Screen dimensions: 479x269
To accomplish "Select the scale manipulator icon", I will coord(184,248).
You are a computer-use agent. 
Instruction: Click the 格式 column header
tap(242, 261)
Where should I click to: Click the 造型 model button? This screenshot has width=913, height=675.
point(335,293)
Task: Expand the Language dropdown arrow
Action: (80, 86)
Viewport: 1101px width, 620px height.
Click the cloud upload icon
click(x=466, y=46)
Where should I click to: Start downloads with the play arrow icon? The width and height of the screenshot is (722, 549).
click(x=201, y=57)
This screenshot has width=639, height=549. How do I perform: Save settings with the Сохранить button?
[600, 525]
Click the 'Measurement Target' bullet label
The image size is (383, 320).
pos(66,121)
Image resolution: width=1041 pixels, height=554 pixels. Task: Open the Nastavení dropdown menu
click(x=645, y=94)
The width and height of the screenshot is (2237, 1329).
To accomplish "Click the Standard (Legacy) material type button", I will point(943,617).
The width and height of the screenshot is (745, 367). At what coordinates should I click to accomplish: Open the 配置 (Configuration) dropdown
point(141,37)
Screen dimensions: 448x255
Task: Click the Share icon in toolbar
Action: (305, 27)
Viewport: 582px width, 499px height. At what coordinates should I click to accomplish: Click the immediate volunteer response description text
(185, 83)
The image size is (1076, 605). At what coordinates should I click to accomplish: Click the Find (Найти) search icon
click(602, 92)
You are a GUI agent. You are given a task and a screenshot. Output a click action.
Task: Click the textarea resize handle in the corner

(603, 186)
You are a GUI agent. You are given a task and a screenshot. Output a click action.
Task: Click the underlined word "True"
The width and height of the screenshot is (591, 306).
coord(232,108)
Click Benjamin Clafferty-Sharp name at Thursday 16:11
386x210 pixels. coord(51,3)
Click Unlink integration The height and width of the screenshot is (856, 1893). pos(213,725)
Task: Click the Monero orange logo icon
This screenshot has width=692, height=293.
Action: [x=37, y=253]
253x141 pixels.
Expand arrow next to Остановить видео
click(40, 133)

| REQUIRED WORK |
Please output the data exactly as it stands, from its first line through the line containing "Action: (80, 86)", with both of those lines included.

| WRITTEN ANSWER |
Screen dimensions: 479x269
To accomplish "Select the scale manipulator icon", I will coord(184,248).
You are a computer-use agent. 
Instruction: Click the 格式 column header
tap(242, 261)
Where should I click to: Click the 造型 model button? This screenshot has width=913, height=675.
point(335,293)
Task: Expand the Language dropdown arrow
Action: (80, 86)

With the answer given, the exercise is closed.